Department of Pathophysiology, Medical University of Lublin, Lublin, Poland.
Expert Opin Drug Discov. 2022 Dec;17(12):1313-1328. doi: 10.1080/17460441.2023.2150164. Epub 2022 Nov 24.
There are approximately 70 million people with epilepsy and about 30% of patients are not satisfactorily treated. A link between gene mutations and epilepsy is well documented. A number of pathological variants of gene (encoding the weakly voltage-dependent sodium-activated potassium channel - KNa 1.1) mutations has been found. For instance, epilepsy of infancy with migrating focal seizures, autosomal sleep-related hypermotor epilepsy or Ohtahara syndrome have been associated with gene mutations.
Several methods for studies on KNa 1.1 channels have been reviewed - patch clamp analysis, Förster resonance energy transfer spectroscopy and whole-exome sequencing. The authors also review available drugs for the management of epilepsies.
The current methods enable deeper insights into electrophysiology of KNa 1.1 channels or its functioning in different activation states. It is also possible to identify a given mutation. Quinidine and cannabidiol show variable efficacy as add-on to baseline antiepileptic drugs so more effective treatments are required. A combined approach with the methods shown above, in silico methods and the animal model of epilepsies seems likely to create personalized treatment of patients with gene mutations.

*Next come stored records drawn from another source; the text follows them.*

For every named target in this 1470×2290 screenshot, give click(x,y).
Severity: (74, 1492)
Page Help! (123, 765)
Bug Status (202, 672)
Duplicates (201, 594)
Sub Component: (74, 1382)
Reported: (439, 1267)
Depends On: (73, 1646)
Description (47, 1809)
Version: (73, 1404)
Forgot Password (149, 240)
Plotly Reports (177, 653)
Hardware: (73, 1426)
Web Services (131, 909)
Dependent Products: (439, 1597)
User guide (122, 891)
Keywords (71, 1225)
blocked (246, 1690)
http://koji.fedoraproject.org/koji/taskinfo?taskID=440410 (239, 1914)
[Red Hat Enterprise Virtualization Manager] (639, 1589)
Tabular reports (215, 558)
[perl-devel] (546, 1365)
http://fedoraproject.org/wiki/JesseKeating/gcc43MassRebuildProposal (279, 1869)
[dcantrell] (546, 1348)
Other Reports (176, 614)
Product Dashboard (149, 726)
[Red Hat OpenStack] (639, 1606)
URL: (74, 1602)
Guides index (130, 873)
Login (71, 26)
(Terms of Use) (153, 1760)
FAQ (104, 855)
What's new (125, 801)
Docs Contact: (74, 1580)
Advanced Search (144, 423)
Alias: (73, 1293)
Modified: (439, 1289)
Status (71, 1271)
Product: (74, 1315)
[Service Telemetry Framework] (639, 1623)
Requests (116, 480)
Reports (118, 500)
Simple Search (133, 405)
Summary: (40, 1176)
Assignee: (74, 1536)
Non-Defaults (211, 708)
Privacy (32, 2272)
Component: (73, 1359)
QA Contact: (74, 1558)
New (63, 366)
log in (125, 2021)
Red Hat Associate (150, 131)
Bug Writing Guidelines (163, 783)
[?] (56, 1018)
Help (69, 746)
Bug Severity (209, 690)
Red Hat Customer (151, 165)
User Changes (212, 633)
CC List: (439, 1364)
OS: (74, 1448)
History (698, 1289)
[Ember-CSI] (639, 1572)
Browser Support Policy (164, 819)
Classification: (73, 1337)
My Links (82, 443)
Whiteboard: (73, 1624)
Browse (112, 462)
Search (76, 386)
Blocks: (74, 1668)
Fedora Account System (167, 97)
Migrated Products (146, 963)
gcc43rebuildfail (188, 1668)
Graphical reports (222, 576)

全球约有 7000 万癫痫患者,其中约 30%的患者治疗效果不佳。基因突变与癫痫之间存在关联,这一点已得到充分证实。已经发现了该基因(编码弱电压依赖性钠激活钾通道 - KNa1.1)的许多病理性变异突变。例如,婴儿癫痫伴游走性局灶性发作、常染色体睡眠相关运动性癫痫或大田原综合征与基因突变有关。
本文回顾了几种研究 KNa1.1 通道的方法 - 膜片钳分析、荧光共振能量转移光谱和全外显子组测序。作者还回顾了可用于治疗癫痫的现有药物。
目前的方法能够更深入地了解 KNa1.1 通道的电生理学特性,或其在不同激活状态下的功能。也可以识别特定的突变。奎尼丁和大麻二酚作为附加药物对基础抗癫痫药物显示出不同的疗效,因此需要更有效的治疗方法。通过上述方法、计算机模拟方法和癫痫动物模型的联合应用,有望为 KNa1.1 基因突变患者制定个性化的治疗方案。